**Your task**.
Transcribe the entries below word for word, beginning at the line with "Screen dimensions: 904x588" and stopping after the line with "Task: Uncheck Open"; drop all pictures.

***** Data supplied

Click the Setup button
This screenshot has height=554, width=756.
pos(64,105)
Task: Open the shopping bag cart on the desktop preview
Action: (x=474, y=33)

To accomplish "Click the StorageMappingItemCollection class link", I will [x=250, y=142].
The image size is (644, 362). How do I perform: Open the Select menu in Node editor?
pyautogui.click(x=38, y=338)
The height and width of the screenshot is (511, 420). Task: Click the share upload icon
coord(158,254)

**********
***** Data supplied

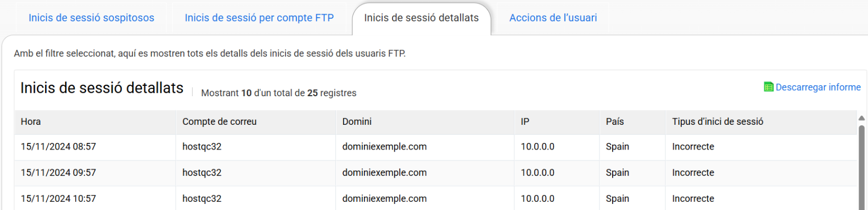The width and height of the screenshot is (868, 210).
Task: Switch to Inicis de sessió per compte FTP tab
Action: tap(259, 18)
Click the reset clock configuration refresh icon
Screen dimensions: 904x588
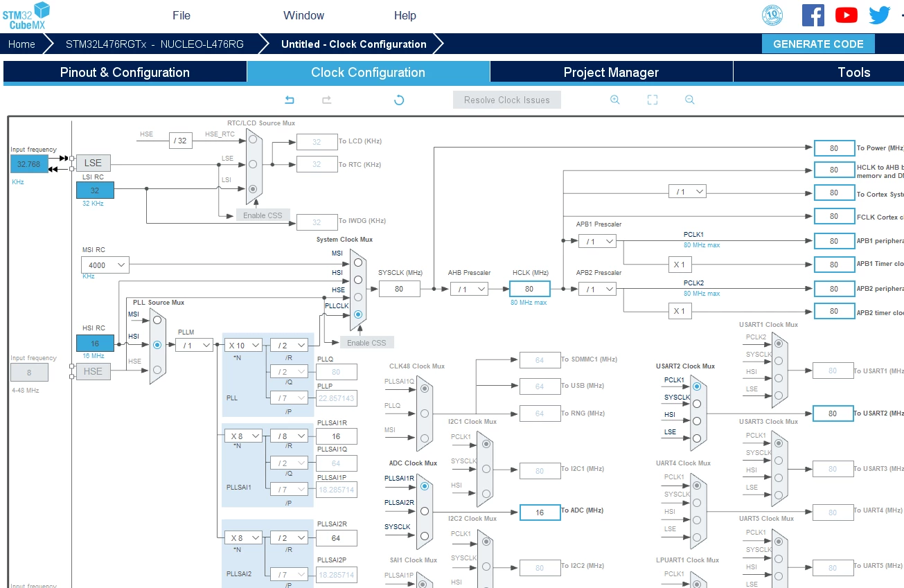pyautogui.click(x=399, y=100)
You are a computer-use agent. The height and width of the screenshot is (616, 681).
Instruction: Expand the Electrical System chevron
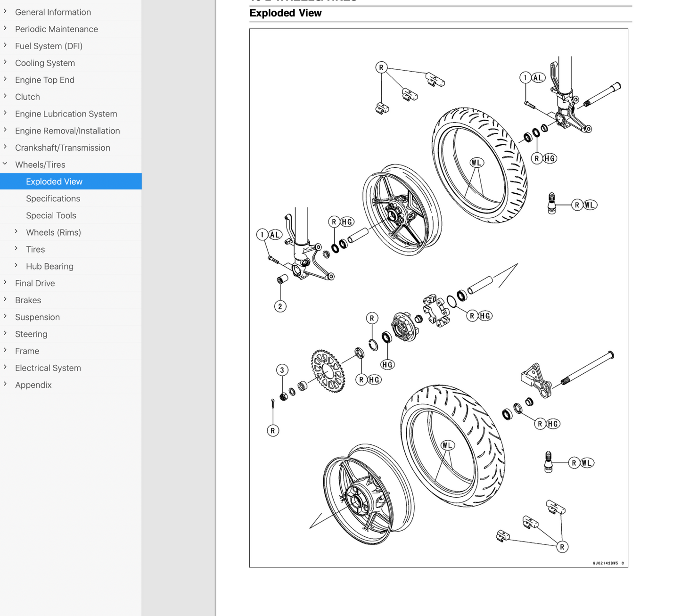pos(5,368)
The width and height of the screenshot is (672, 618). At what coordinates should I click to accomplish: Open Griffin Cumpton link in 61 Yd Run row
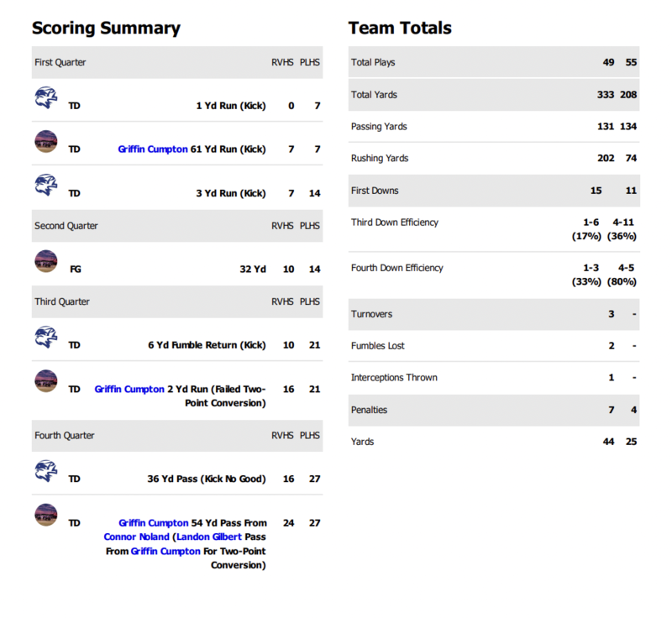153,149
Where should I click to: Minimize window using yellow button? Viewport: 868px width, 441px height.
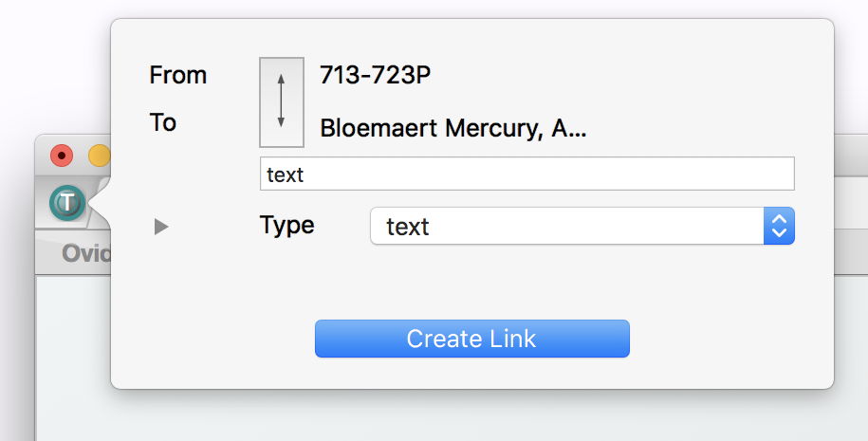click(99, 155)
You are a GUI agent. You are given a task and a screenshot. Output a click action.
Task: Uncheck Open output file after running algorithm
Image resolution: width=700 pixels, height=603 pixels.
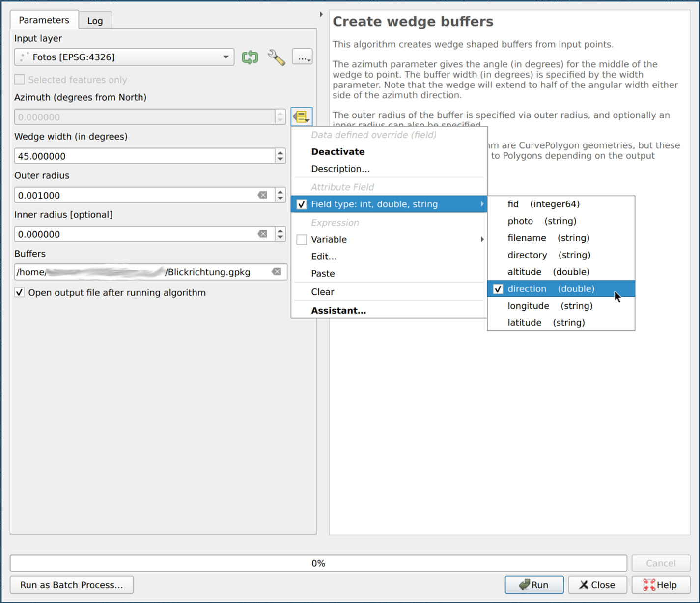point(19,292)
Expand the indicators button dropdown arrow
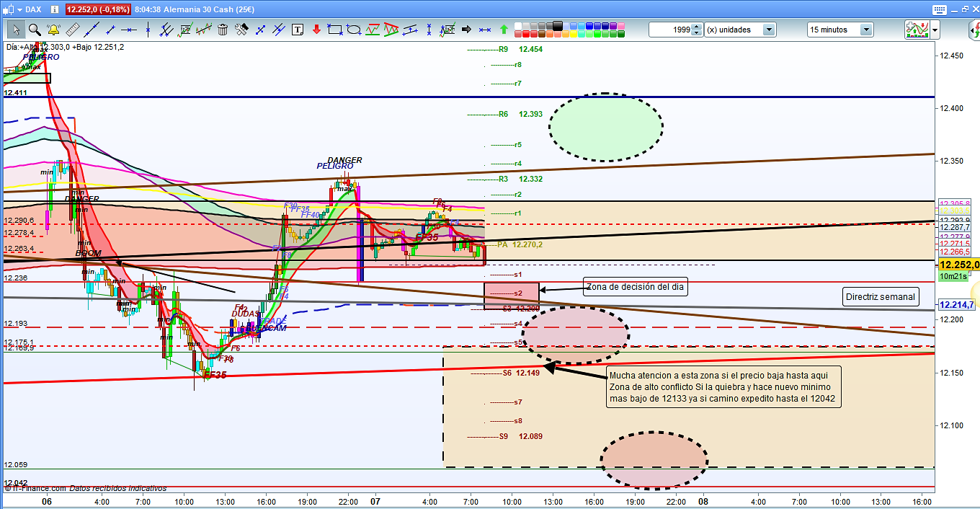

**********

**Result of this exercise**.
Screen dimensions: 904x588
pyautogui.click(x=399, y=100)
You are a computer-use agent. The height and width of the screenshot is (616, 681).
Instruction: Expand the Electrical System chevron
pos(5,368)
The width and height of the screenshot is (672, 618). At what coordinates should I click to accomplish: Open Griffin Cumpton link in 61 Yd Run row
153,149
Where should I click to: Minimize window using yellow button? Viewport: 868px width, 441px height.
click(99, 155)
You are a GUI agent. You are given a task and a screenshot. Output a click action.
Task: Uncheck Open output file after running algorithm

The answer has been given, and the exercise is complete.